- Exercise:
Please output only the lines that begin at the line with "Screen dimensions: 607x450" and run through the end of the entries below, exactly as written. Drop all pictures.

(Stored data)
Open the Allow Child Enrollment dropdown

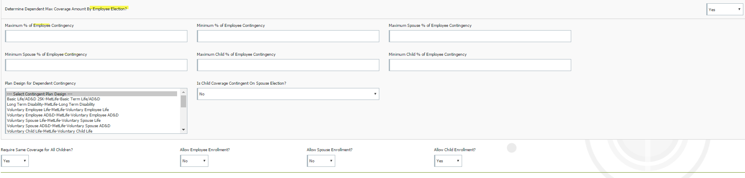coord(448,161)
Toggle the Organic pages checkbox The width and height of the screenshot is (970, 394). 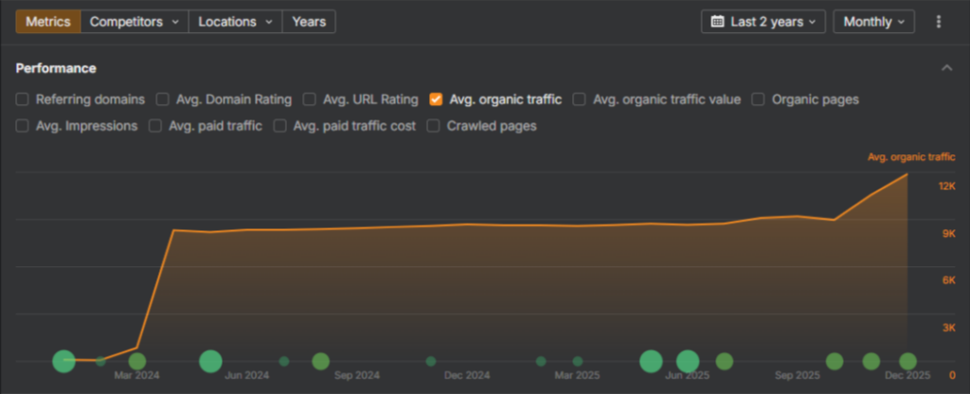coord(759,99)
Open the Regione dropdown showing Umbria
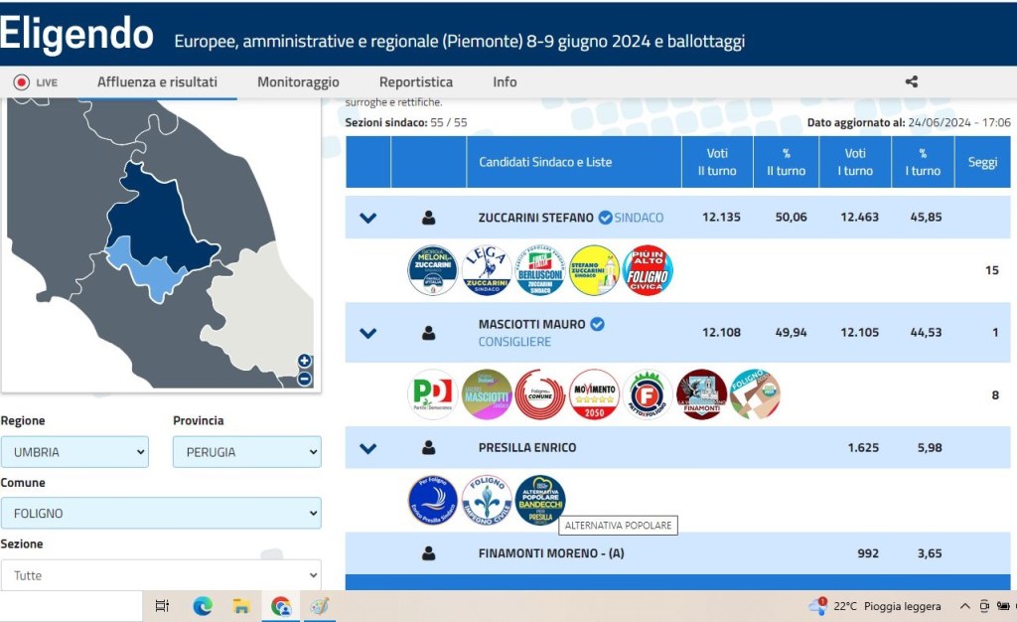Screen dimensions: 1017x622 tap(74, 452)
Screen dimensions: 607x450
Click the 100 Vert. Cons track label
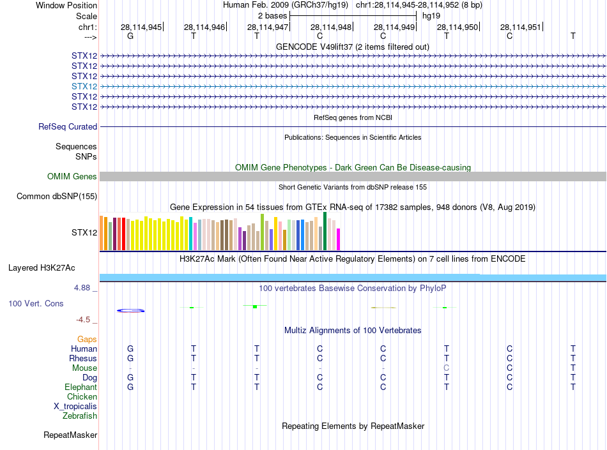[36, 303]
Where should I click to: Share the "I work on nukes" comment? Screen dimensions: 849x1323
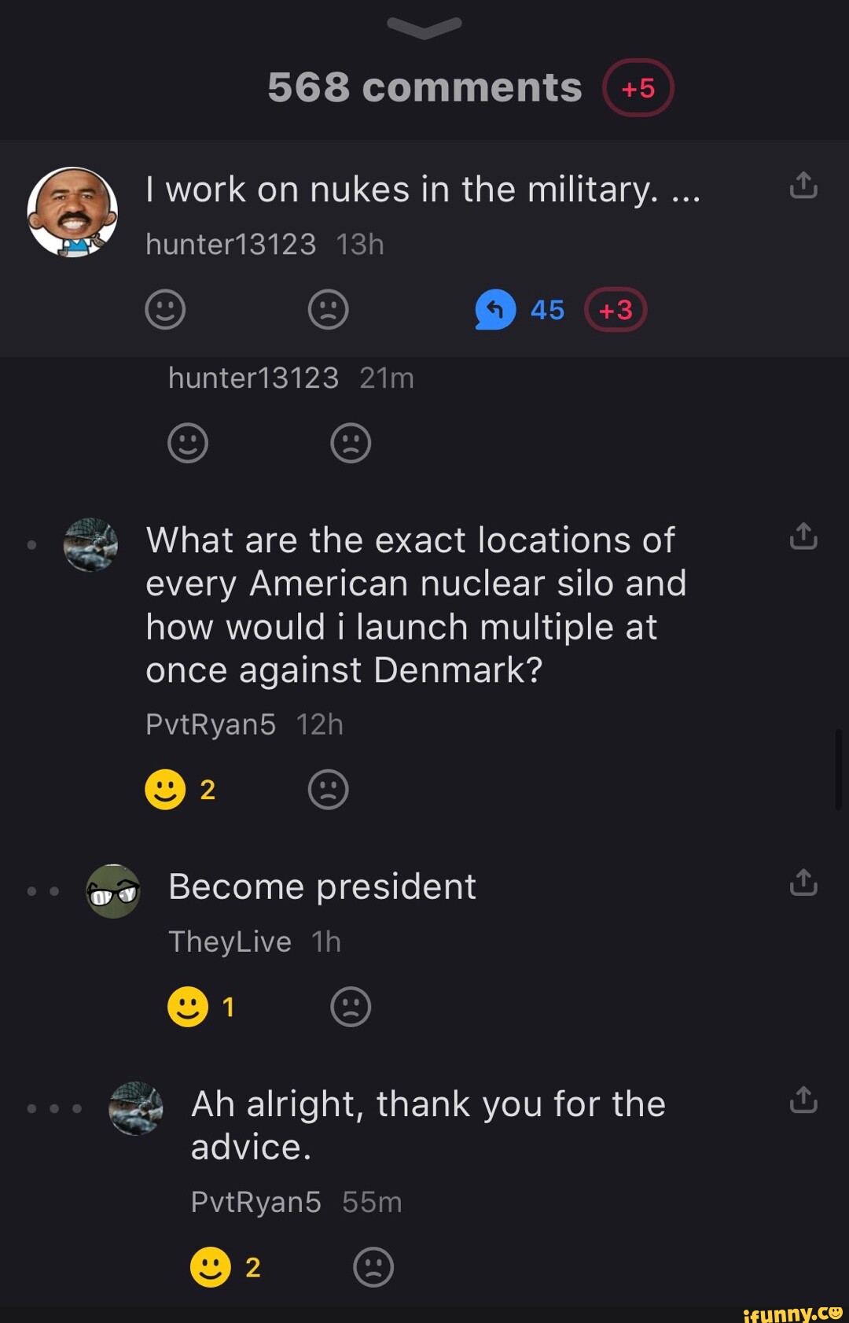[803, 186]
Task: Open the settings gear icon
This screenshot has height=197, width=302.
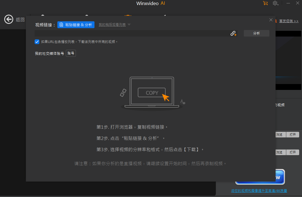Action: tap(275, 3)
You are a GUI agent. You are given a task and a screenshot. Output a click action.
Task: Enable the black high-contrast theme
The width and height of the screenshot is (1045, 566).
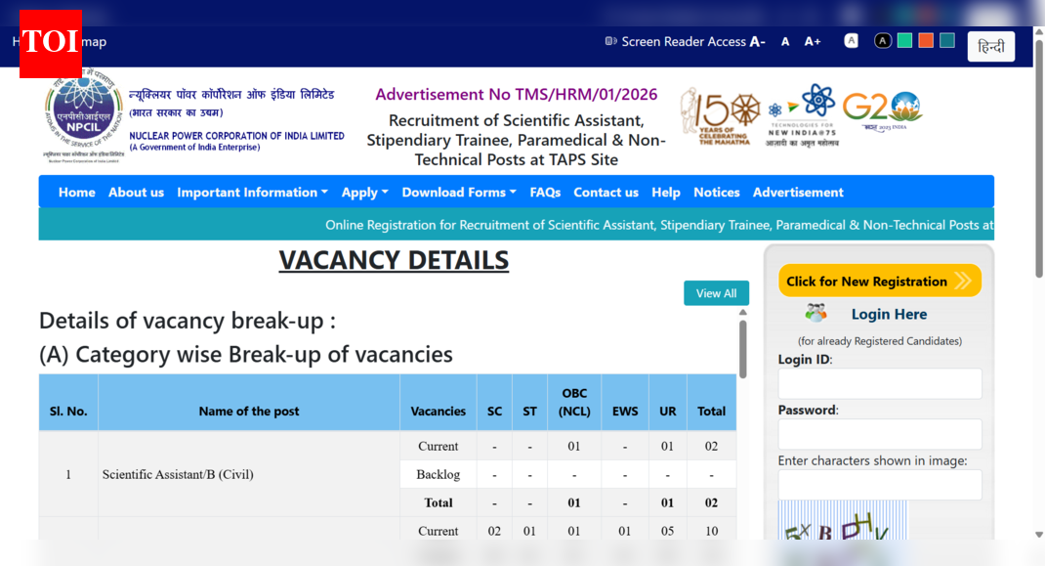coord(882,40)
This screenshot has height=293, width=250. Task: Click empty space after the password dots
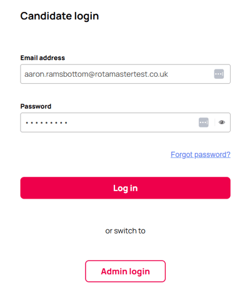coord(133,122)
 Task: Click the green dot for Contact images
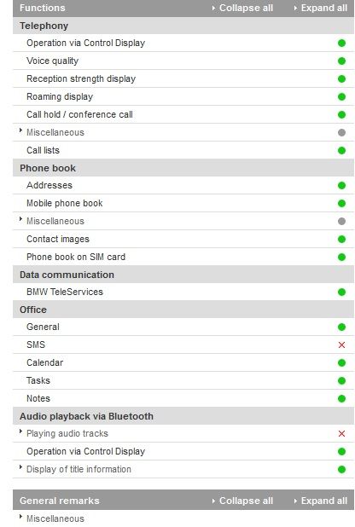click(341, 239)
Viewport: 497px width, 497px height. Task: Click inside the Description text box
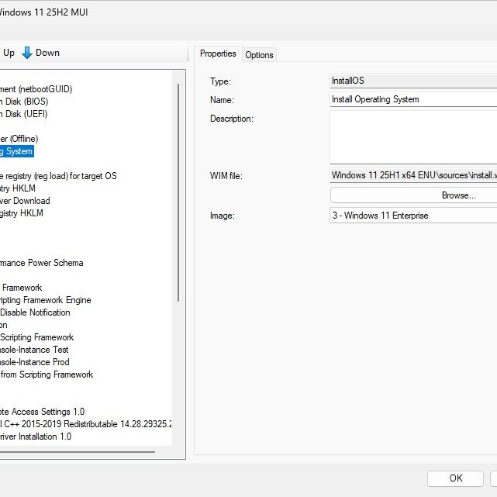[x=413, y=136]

- Answer for this exercise:
Screen dimensions: 607x450
Click the 100 Vert. Cons track label
[36, 303]
Where should I click to: Share the "I work on nukes" comment? Screen dimensions: 849x1323
[803, 186]
Task: Open the settings gear icon
This screenshot has height=197, width=302.
Action: tap(275, 3)
You are a GUI agent. You are given a task and a screenshot. Output a click action.
Task: Enable the black high-contrast theme
The width and height of the screenshot is (1045, 566).
coord(882,40)
This screenshot has height=293, width=250. Task: Click empty space after the password dots
coord(133,122)
 Task: Click the green dot for Contact images
click(341, 239)
Viewport: 497px width, 497px height. Task: Click inside the Description text box
[x=413, y=136]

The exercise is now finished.